Segundo o ministro da Saúde Arthur Chioro, o governo aguarda o desenvolvimento de uma vacina que seja segura para a população.

Por Andreia Verdélio, da Agência Brasil

O ministro da Saúde, Arthur Chioro, disse que a vacina contra a dengue pode estar disponível em 2018 no país, “se tudo der certo nas pesquisas que os cientistas estão fazendo”. Segundo ele, o governo aguarda o desenvolvimento de uma vacina que seja segura para a população. Chioro informou que o Instituto Butantã, em São Paulo, e a Fundação Oswaldo Cruz, em Manguinhos, no Rio de Janeiro, são os dois polos brasileiros que estão investigando a vacina de maneira avançada.

“Não há expectativa imediata. E insisto, se tudo der certo nas pesquisas. Porque vacina contra doença viral e, no caso da dengue, contra quatro sorotipos diferentes, nós vamos ter que esperar um avanço e se conseguirmos [isso] não tenha dúvida de que o governo, o Ministério da Saúde vai trazer mais uma vacina para os brasileiros”, acrescentou.

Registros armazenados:
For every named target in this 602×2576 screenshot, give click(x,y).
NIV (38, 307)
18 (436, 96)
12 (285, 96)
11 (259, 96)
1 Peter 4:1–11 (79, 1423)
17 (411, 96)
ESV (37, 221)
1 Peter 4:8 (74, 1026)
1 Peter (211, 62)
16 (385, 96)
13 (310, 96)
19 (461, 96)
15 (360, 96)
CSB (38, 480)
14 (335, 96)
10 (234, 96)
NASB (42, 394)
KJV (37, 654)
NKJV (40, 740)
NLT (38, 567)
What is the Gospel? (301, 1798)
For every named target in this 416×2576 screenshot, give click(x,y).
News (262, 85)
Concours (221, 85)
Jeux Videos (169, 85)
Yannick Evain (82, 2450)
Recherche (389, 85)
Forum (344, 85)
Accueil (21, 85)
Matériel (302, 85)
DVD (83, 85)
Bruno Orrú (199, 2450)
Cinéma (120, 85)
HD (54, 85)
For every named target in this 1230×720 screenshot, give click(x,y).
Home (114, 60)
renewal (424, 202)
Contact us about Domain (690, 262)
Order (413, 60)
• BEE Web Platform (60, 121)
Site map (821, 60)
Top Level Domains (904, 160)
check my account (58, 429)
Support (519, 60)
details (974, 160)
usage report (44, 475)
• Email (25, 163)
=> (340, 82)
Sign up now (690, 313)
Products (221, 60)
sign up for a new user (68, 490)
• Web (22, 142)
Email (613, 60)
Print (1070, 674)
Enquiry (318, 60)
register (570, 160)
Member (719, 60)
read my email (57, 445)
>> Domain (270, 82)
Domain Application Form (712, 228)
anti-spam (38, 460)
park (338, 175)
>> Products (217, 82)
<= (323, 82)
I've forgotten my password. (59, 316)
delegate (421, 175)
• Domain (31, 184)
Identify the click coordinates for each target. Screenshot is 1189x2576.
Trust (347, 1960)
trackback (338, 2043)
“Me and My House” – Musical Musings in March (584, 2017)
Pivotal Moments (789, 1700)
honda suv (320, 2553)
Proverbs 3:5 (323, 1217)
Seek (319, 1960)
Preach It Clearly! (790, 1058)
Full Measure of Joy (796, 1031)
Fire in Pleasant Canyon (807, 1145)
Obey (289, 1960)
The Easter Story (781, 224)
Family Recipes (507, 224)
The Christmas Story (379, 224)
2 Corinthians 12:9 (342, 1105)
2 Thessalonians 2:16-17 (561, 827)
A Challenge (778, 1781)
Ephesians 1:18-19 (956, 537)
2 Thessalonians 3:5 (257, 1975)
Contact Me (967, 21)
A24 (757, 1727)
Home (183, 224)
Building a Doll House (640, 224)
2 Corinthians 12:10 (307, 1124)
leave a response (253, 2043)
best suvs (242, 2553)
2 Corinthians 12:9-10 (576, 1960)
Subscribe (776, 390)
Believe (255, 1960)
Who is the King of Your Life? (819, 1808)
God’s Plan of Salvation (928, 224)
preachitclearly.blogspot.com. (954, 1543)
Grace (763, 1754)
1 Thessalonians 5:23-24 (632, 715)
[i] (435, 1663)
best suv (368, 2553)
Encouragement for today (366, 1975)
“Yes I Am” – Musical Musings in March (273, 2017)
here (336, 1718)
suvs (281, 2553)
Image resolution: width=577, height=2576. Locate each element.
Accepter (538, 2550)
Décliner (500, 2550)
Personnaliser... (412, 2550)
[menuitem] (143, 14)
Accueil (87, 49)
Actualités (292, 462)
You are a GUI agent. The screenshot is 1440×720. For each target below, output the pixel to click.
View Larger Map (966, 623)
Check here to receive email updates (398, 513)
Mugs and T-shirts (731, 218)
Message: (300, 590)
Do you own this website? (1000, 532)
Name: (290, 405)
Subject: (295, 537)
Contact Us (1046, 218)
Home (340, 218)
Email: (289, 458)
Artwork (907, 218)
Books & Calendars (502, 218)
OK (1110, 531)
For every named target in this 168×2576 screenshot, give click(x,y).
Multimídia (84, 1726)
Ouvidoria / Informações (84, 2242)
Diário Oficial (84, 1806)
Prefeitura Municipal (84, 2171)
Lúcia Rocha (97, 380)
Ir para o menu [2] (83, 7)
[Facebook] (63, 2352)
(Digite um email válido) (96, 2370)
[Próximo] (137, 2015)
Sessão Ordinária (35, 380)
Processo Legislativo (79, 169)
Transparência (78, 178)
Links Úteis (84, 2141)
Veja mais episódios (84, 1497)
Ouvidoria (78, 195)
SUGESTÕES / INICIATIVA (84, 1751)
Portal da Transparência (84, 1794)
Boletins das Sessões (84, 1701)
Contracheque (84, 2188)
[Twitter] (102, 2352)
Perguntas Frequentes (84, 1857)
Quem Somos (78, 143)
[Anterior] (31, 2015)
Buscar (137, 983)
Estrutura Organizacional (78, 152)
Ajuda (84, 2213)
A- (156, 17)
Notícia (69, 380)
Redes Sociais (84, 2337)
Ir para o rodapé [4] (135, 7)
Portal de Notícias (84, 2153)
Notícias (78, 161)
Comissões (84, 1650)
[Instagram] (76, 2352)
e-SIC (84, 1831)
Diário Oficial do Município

DETALHES DA TAREFA:
Você pode reproduzir, sem nenhuma alteração, todo o trecho do texto sobre a vacina contra a dengue que vai de "O ministro da Saúde, Arthur" até "de maneira avançada."?

RESULTADO DA TAREFA:
O ministro da Saúde, Arthur Chioro, disse que a vacina contra a dengue pode estar disponível em 2018 no país, “se tudo der certo nas pesquisas que os cientistas estão fazendo”. Segundo ele, o governo aguarda o desenvolvimento de uma vacina que seja segura para a população. Chioro informou que o Instituto Butantã, em São Paulo, e a Fundação Oswaldo Cruz, em Manguinhos, no Rio de Janeiro, são os dois polos brasileiros que estão investigando a vacina de maneira avançada.